Я был так уверен, что она проиграла и знает об этом, так уверен, что теперь она будет раздавлена всей этой махинацией, затеянной для исполнения ее плана, что не удержался от нотки торжества в этой пошлой реплике.
* * *
Моторная лодка, задирая нос, неслась по водной глади, вдруг показавшейся ему бескрайней. Брызги хлестали его по лицу, когда он начинал лавировать между бакенами, словно между вешками на лыжной трассе. У него было такое впечатление, будто он отскакивает от воды, совершенно невесомый, увлекаемый чужим порывом, который он мог лишь направить в ту или иную сторону. След на поверхности воды был едва заметен, она раскрывалась и тут же смыкалась вновь, казалась более плотной от близости дна и отсутствия отблесков, колыхала струны плавучих водорослей. Он снова путешествовал, но вне всякой памяти, даже вне своего существования, и при каждом крутом повороте, слыша звучный удар о корпус лодки, видя поднятую им волну, испытывал ощущение, будто прыгает через собственный след.
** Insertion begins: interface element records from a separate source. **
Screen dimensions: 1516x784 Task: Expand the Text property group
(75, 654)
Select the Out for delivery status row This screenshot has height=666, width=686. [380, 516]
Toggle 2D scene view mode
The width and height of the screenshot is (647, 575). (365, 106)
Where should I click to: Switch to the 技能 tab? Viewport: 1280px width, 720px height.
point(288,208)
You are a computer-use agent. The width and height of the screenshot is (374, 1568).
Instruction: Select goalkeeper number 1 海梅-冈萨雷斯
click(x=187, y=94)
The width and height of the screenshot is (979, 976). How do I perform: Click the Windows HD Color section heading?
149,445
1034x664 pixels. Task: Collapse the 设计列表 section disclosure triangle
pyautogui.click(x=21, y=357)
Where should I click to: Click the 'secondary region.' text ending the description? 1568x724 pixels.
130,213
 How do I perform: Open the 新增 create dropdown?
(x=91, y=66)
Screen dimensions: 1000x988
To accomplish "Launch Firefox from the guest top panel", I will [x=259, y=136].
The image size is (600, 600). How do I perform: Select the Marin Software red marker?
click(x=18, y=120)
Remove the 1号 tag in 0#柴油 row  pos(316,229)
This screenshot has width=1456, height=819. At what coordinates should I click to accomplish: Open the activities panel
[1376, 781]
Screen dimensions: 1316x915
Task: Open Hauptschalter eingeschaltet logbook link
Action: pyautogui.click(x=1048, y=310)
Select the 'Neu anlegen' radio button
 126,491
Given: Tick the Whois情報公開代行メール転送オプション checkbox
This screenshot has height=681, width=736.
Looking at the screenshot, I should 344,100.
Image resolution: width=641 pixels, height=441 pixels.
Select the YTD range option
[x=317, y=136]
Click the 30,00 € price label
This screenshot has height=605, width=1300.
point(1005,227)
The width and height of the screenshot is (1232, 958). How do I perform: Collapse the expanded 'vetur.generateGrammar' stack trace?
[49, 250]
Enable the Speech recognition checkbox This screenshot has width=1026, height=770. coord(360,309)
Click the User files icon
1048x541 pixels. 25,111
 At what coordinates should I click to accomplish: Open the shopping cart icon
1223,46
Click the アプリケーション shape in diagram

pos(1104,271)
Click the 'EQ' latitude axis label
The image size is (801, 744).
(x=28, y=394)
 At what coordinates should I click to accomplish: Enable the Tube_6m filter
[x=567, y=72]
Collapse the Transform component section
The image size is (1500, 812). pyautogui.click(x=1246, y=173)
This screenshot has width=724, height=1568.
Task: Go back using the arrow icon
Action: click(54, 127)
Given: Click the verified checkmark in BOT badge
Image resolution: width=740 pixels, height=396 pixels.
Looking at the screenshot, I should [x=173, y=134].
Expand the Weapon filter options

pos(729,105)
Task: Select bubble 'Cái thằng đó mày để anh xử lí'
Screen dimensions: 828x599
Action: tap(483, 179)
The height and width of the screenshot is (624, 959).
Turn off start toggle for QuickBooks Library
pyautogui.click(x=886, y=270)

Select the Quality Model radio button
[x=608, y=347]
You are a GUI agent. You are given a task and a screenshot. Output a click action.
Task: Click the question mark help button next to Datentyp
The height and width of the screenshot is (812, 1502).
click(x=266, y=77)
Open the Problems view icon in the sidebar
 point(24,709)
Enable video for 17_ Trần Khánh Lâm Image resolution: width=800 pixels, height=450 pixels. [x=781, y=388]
К ним вернулся смех, новорожденная радость, словно они только что встретились на причале и, украв привязанную там лодку, мчатся вперед, не зная, хватит ли им бензина, чтобы вернуться, когда стемнеет. Возможно, кроме этой силы, которая несла их на своих крыльях, дарила им чувство полета над водой, ничего в них не имело значения. Возможно, она была сейчас для него только профилем на ветру, а он для нее — достаточно опытным кормчим, который не позволит опрокинуться чересчур быстрой лодке. Исчезло пресловутое зеркало, в котором они узнали отражения друг друга, и к ним вернулись прежние жесты, непринужденные движения, сблизив их как никогда прежде. Возможно, им никогда больше не придется разделять ничего, кроме удовольствия, возбуждения от этих странных лодочных гонок; но эта скорость, это ровное движение наделяли их реальностью друг для друга в мире, лишенном границ.
Нам все-таки удалось причалить лодку в своего рода заливчике и сойти на песчаный и илистый берег, цепляясь за траву. Узкая полоска земли, чуть выступающая над водой. Мы оба не знали, где мы, сможем ли мы отыскать потом канал, не сломается ли лодка на обратном пути. Трудно было себе представить более заброшенное место, невероятно негостеприимный уголок. Однако в камышах обнаружилось подобие тропинки. И поскольку она предназначалась только для нас, нам показалось необходимым пойти по ней. День шел на убыль. Наверное, лучше было не припоздняться. Но как чудесно после отважной гонки на лодке оказаться на едва реальной, только-только возникшей суше, словно мы шли по водам. Кстати, вокруг, покуда хватало глаз, были только небо и вода. Я обнял Сандру за плечи, но открытая нами тропинка в лагуне вдруг стала такой узкой, что мы уже не могли идти рядом. Я спросил ее, хочет ли она идти дальше; я видел, что это дается ей с трудом; она сказала, что подождет меня здесь, но хочет знать, докуда так можно дойти и чем заканчивается этот призрачный клочок земли.
Я пошел дальше, и мысль о том, что у нее вызрел какой-нибудь коварный план, чтобы избавиться от меня, — уехать на лодке, бросить меня здесь, в таком месте, где меня не найдут еще несколько недель, а то и не раньше следующей весны, — такая мысль даже не пришла мне в голову. Может быть, она всегда была моей судьбой, а я только сейчас начинал об этом догадываться.
Мне часто случалось вот так продолжать свой путь, не для того чтобы куда-то прийти, а просто «чтобы увидеть, куда ведет эта дорога», тогда как, по всей видимости, она могла привести только к другой дороге, к развилке, к какому-то месту, от которого отходят другие тропы. Было ли ребячеством со стороны Сандры отправить меня туда, или же она хотела дать мне понять, что дорога заканчивается там, где останавливается путник, что все начинается в нас и в нас же заканчивается.
Но я не жалею, что дошел до самого конца. Водная тропинка была такой узкой, что я не мог отступить на шаг вправо или на шаг влево; ее запросто могло бы накрыть большой волной, пробежавшей по лагуне.
Сапоги глубоко увязали в пропитанной влагой земле, но я заметил, что следы исчезали почти сразу. В центр ямки затекала вода, словно ее закачивали сквозь края, еще сохранявшие форму ступни, потом они понемногу оседали, и оставалась только маленькая круглая лужица, на поверхность которой поднимался и лопался воздушный пузырь.